First, current approaches to the construction of industrial taxonomies are summarized along with their usefulness for industrial energy modeling. Unsupervised machine learning techniques are then used to detect clusters in data reported from the U.S. Department of Energy's Industrial Assessment Center program. Clusters of Industrial Assessment Center data show similar levels of correlation between energy use and explanatory variables as three-digit NAICS codes. Interestingly, the clusters each include a large cross section of NAICS codes, which lends additional support to the idea that NAICS may not be particularly suited for correlation between energy use and the variables studied. Fewer clusters are needed for the same level of correlation as shown in NAICS codes. Initial assessment shows a reasonable level of separation using support vector machines with higher than 80% accuracy, so machine learning approaches may be promising for further analysis. The IAC data is focused on smaller and medium-sized facilities and is biased toward higher energy users for a given facility type. Cladistics, an approach for classification developed in biology, is adapted to energy and process characteristics of industries. Cladistics applied to industrial systems seeks to understand the progression of organizations and technology as a type of evolution, wherein traits are inherited from previous systems but evolve due to the emergence of inventions and variations and a selection process driven by adaptation to pressures and favorable outcomes. A cladogram is presented for evolutionary directions in the iron and steel sector. Cladograms are a promising tool for constructing scenarios and summarizing directions of sectoral innovation.
The cladogram of iron and steel is based on the drivers of energy use in the sector. Phylogenetic inference is similar to machine learning approaches as it is based on a machine-led search of the solution space, therefore avoiding some of the subjectivity of other classification systems. Our prototype approach for constructing an industry cladogram is based on process characteristics according to the innovation framework derived from Schumpeter to capture evolution in a given sector. The resulting cladogram represents a snapshot in time based on detailed study of process characteristics. This work could be an important tool for the design of scenarios for more detailed modeling. Cladograms reveal groupings of emerging or dominant processes and their implications in a way that may be helpful for policymakers and entrepreneurs, allowing them to see the larger picture, other good ideas, or competitors. Constructing a cladogram could be a good first step to analysis of many industries (e.g. nitrogenous fertilizer production, ethyl alcohol manufacturing), to understand their heterogeneity, emerging trends, and coherent groupings of related innovations.

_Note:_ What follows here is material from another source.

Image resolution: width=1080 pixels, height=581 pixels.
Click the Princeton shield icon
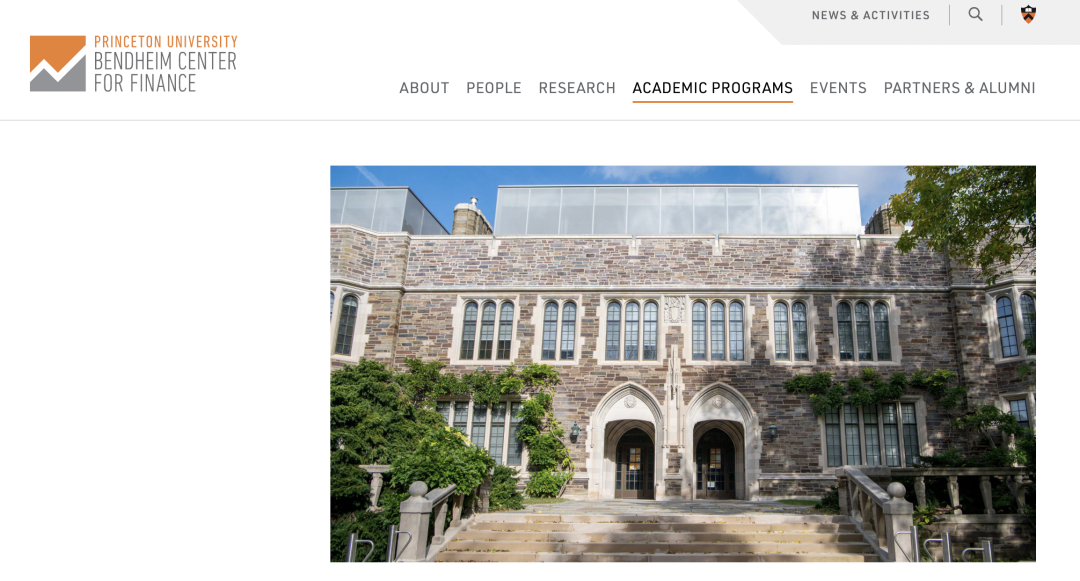click(1028, 14)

Finally, validation is performed for facility-level energy estimates from the EPA Greenhouse Gas Reporting Program. Facility-level data availability continues to be a major challenge for industrial modeling. The method outlined by (McMillan et al. 2016; McMillan and Ruth 2019) allows estimating of facility level energy use based on mandatory greenhouse gas reporting. The validation provided here is an important step for further use of this data for industrial energy modeling.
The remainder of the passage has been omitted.